Beginning with the line that holds "358x183 pixels. At" and ending with the last line of the entries, please output each line exactly, apart from any pictures.

============

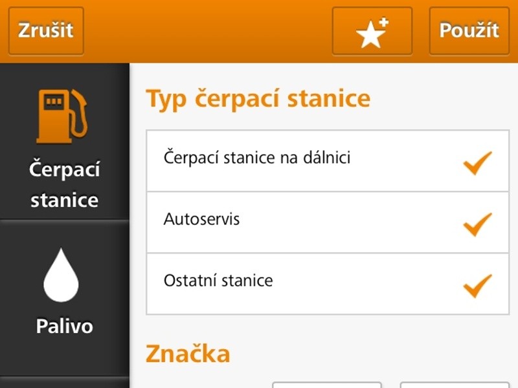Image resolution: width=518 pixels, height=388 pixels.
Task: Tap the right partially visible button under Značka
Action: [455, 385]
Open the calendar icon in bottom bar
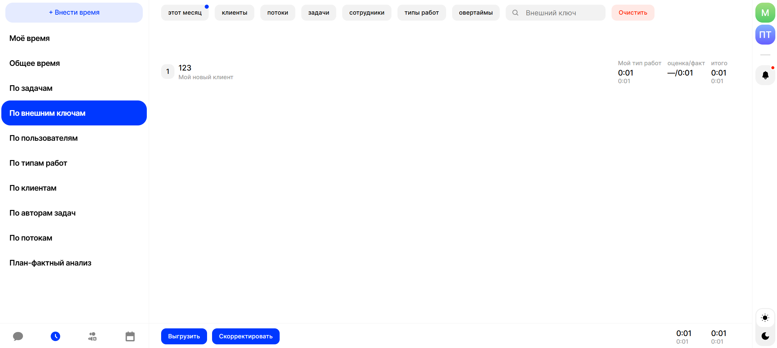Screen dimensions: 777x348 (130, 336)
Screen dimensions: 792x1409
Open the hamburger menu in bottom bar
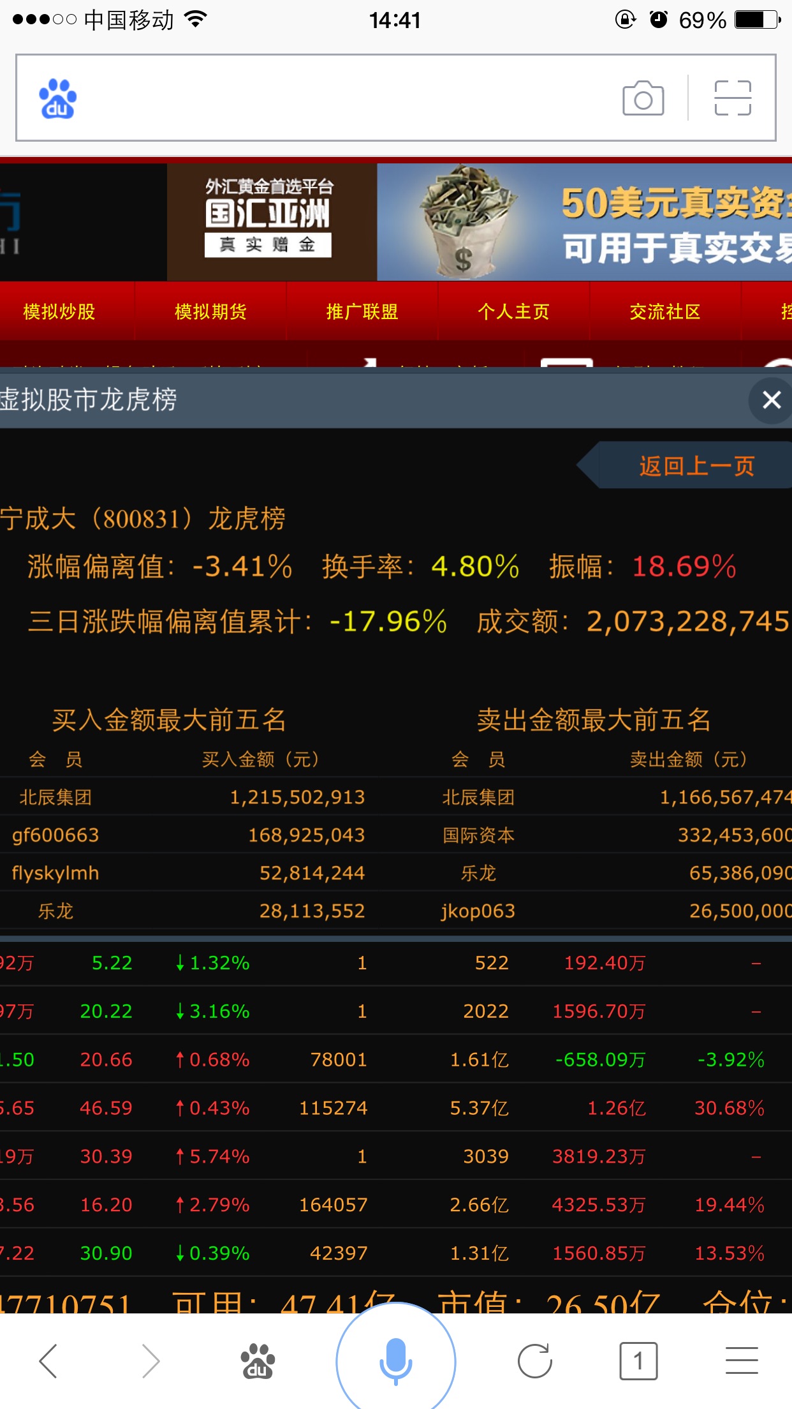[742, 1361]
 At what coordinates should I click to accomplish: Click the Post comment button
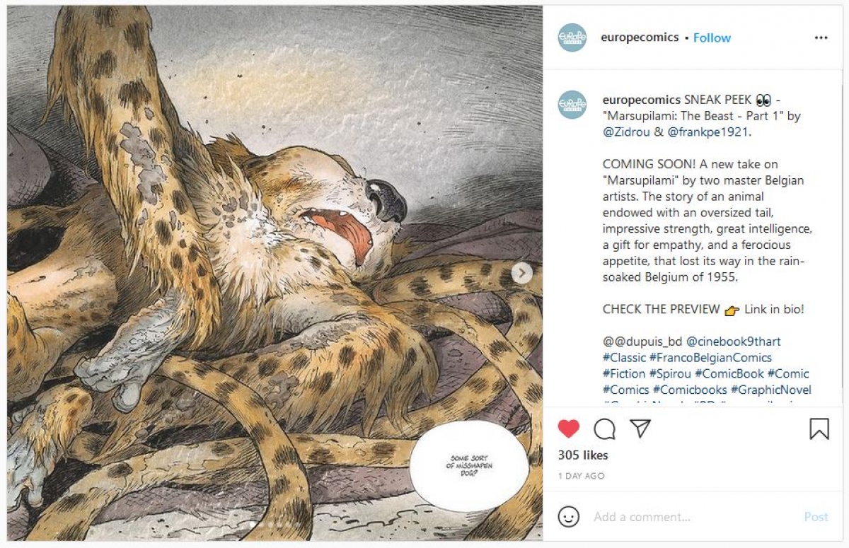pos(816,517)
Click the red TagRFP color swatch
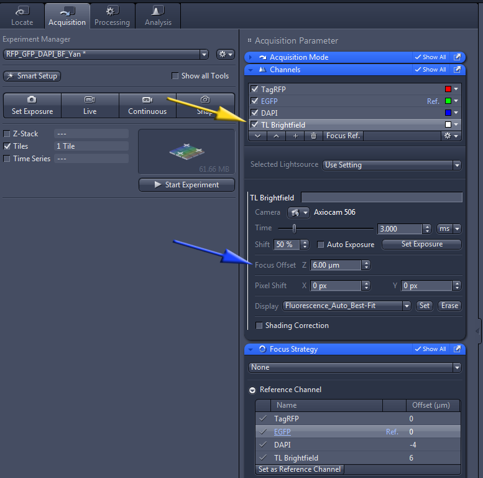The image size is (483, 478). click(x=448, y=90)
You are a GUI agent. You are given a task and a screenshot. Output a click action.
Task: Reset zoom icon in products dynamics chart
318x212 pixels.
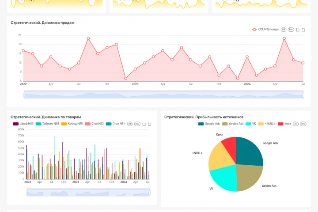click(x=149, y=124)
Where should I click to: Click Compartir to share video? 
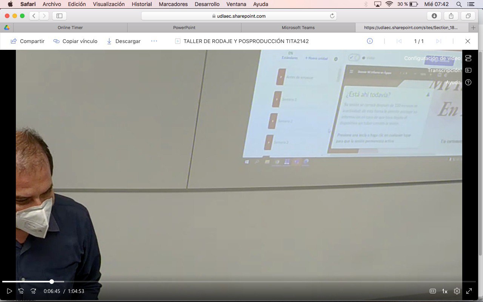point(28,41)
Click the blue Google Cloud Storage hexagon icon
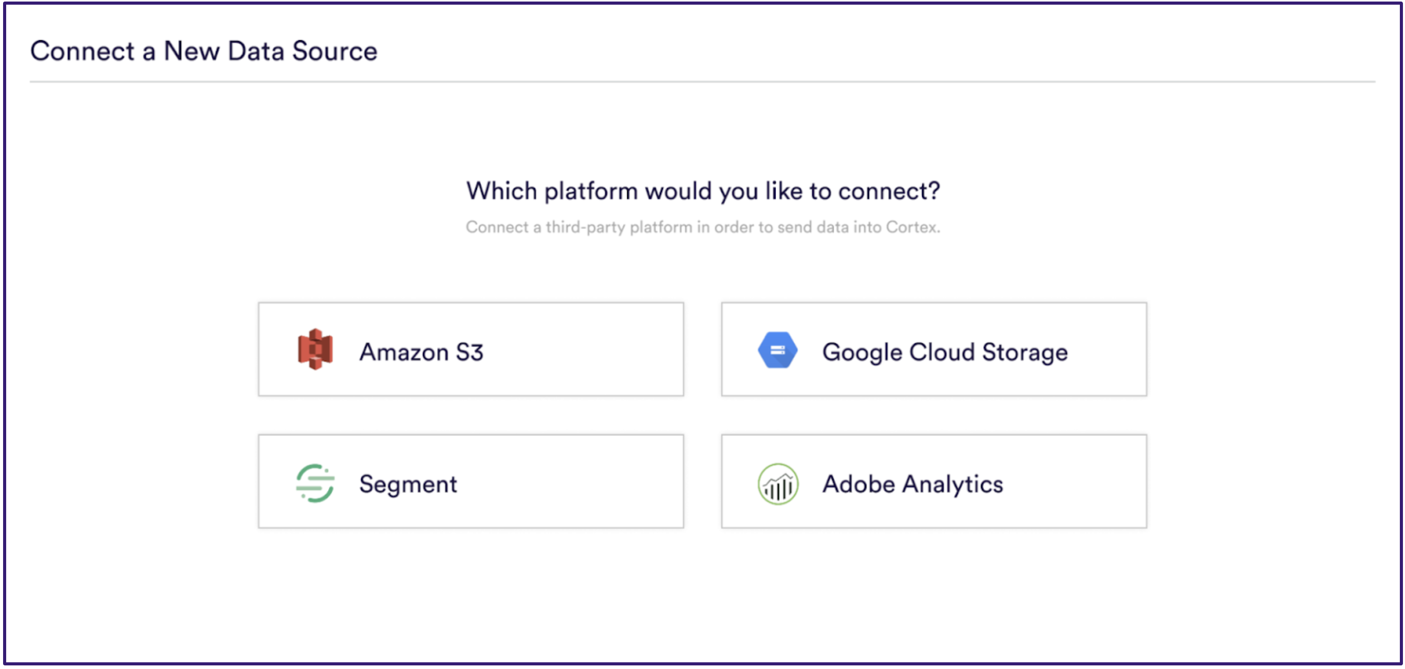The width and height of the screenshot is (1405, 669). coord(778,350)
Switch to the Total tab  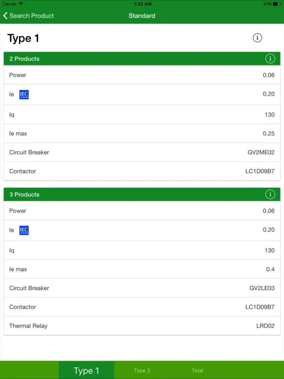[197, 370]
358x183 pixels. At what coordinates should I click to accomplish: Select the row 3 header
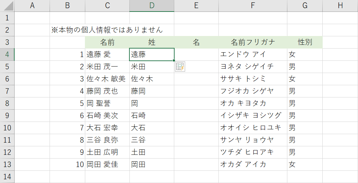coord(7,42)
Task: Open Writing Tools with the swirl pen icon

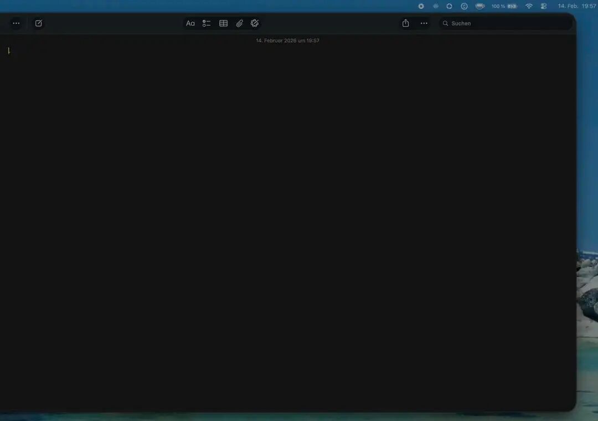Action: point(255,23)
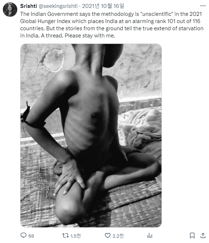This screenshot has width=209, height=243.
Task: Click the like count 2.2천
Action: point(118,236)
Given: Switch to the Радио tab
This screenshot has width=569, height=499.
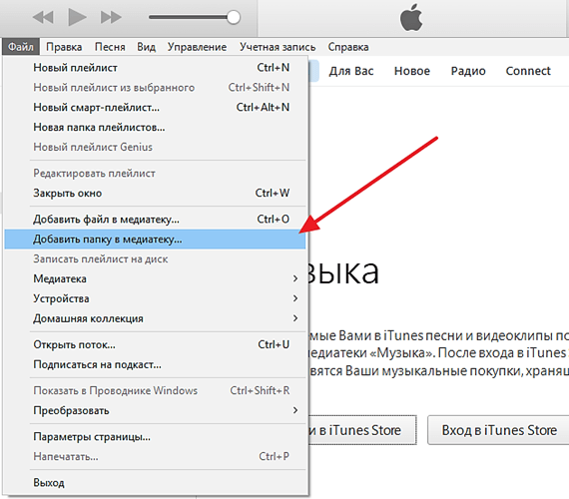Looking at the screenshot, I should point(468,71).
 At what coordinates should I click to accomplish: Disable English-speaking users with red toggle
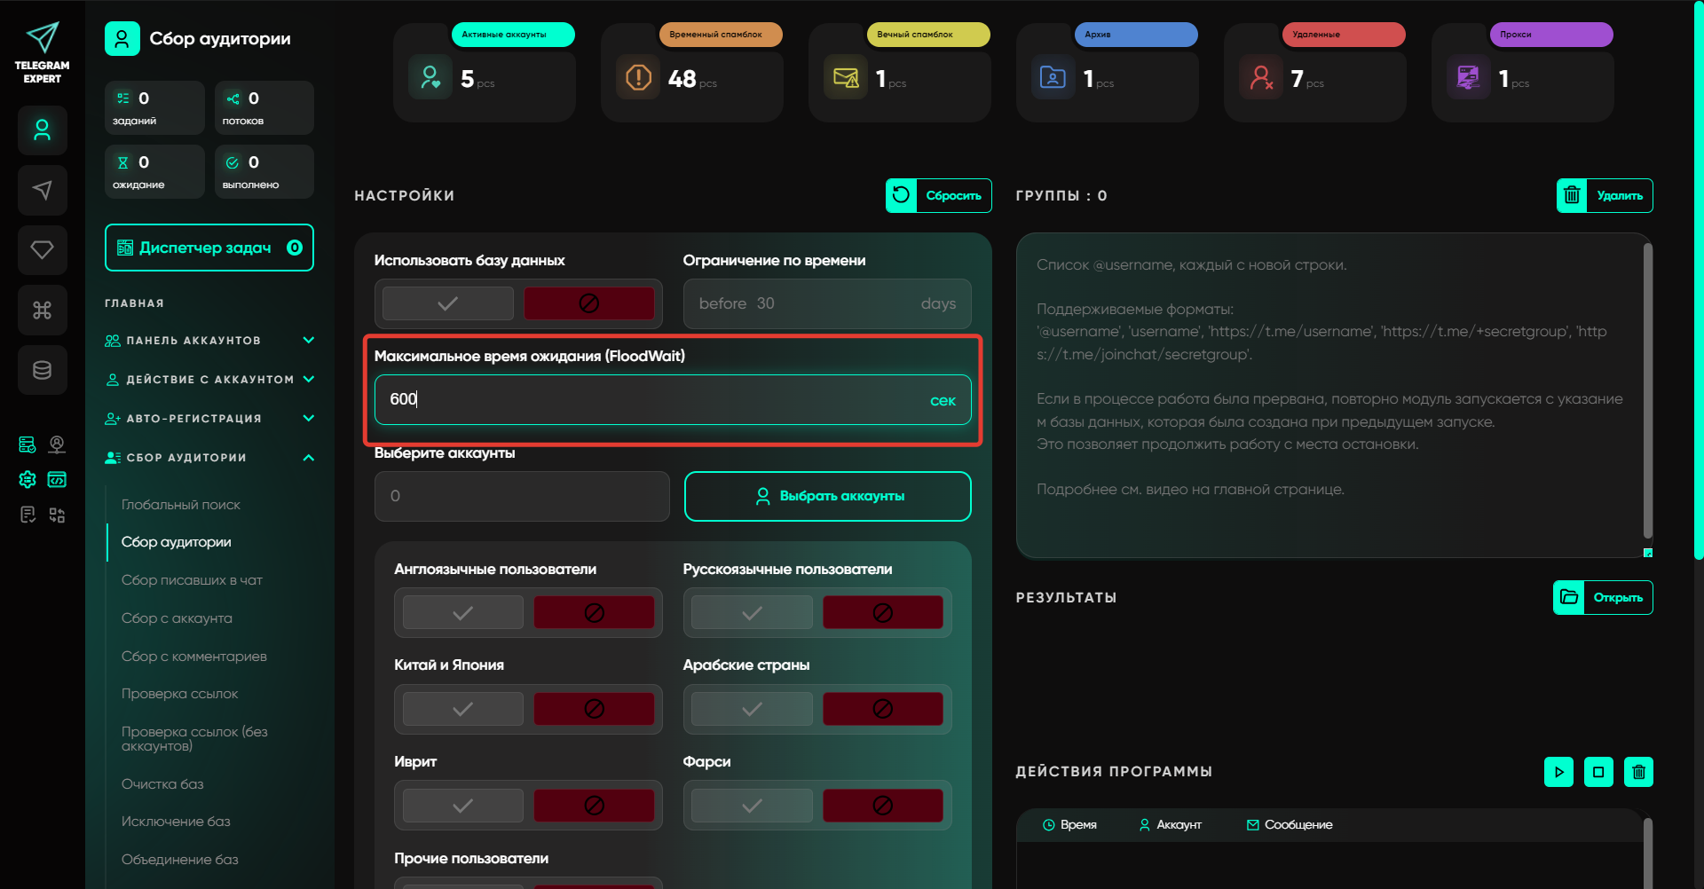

============

▸ OUTPUT BELOW
358x183 pixels. At what coordinates should I click to accomplish: Select the row 3 header
coord(7,42)
Task: Open Writing Tools with the swirl pen icon

Action: point(255,23)
This screenshot has width=209, height=243.
Task: Click the like count 2.2천
Action: point(118,236)
Given: Switch to the Радио tab
This screenshot has width=569, height=499.
Looking at the screenshot, I should point(468,71).
 At what coordinates should I click to accomplish: Disable English-speaking users with red toggle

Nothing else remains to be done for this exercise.